Source extract:
-.-.-

Item 8.          Exhibits.

 

See the Exhibit Index, which is incorporated herein by reference.

 

Item 9.          Undertakings.

 

  (a) The undersigned Registrant hereby undertakes:

 

  (1) To file, during any period in which offers or sales are being made, a post-effective amendment to this registration statement:

 

  (i) To include any prospectus required by Section 10(a)(3) of the Securities Act;

 

  (ii) To reflect in the prospectus any facts or events arising after the effective date of the registration statement (or the most recent post-effective amendment thereof) which, individually or in the aggregate, represent a fundamental change in the information set forth in the registration statement;

 

  (iii) To include any material information with respect to the plan of distribution not previously disclosed in the registration statement or any material change to such information in the registration statement.

 

Provided, however, that paragraphs (a)(1)(i) and (a)(1)(ii) do not apply if the information required to be included in a post-effective amendment by those paragraphs is contained in periodic reports filed with or furnished to the Commission by the Registrant pursuant to Section 13 or Section 15(d) of the Exchange Act that are incorporated by reference in this registration statement.

-.-.-

Provided data:
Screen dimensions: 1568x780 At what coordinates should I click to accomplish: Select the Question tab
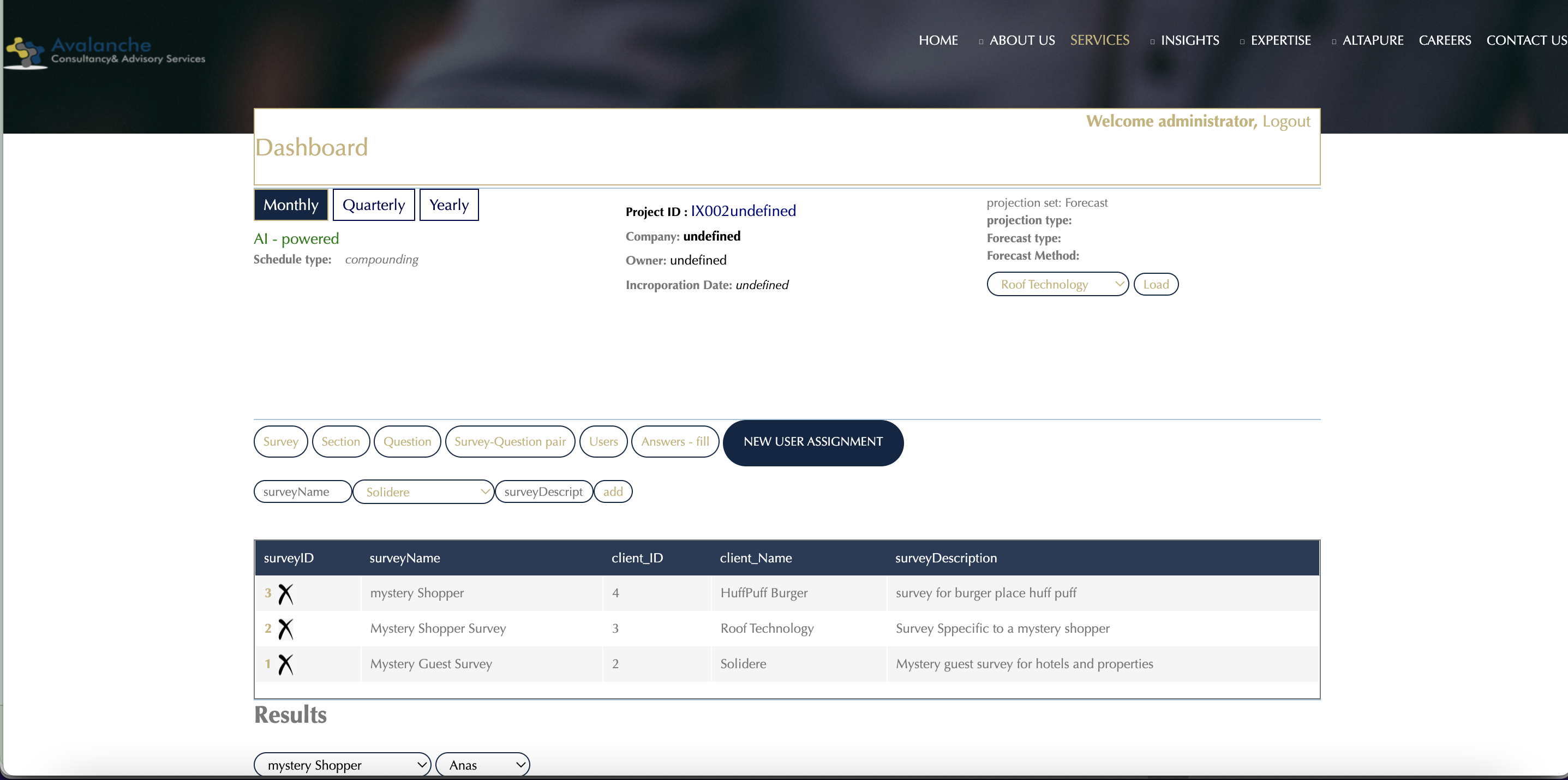tap(407, 442)
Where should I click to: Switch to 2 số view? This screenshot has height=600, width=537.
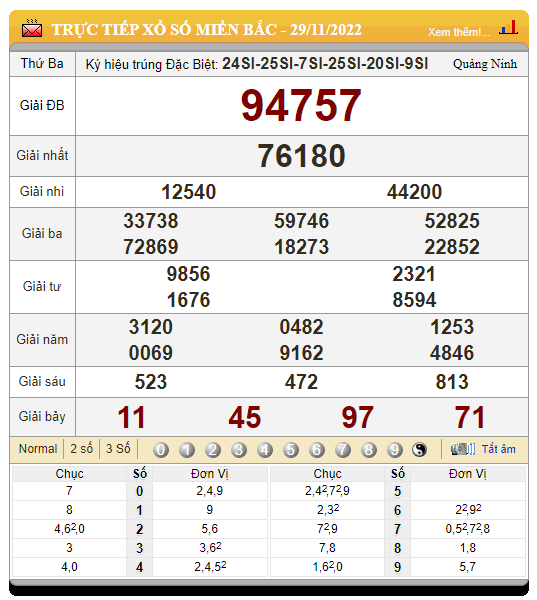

-.-.-

Required task 1:
Reproduce the stretch of the undertakings excerpt from "Provided, however, that" through "this registration statement.", word for word.
Required task 2:
Answer these from the undertakings excerpt:
(a) For exhibits, what does the excerpt point the reader to?
(b) Under which section of the Securities Act is a prospectus required in item (i)?
(c) Which sections of the Exchange Act are named for the periodic reports filed by the Registrant?

Expected answer 1:
Provided, however, that paragraphs (a)(1)(i) and (a)(1)(ii) do not apply if the information required to be included in a post-effective amendment by those paragraphs is contained in periodic reports filed with or furnished to the Commission by the Registrant pursuant to Section 13 or Section 15(d) of the Exchange Act that are incorporated by reference in this registration statement.

Expected answer 2:
(a) The Exhibit Index
(b) Section 10(a)(3)
(c) Section 13 or Section 15(d)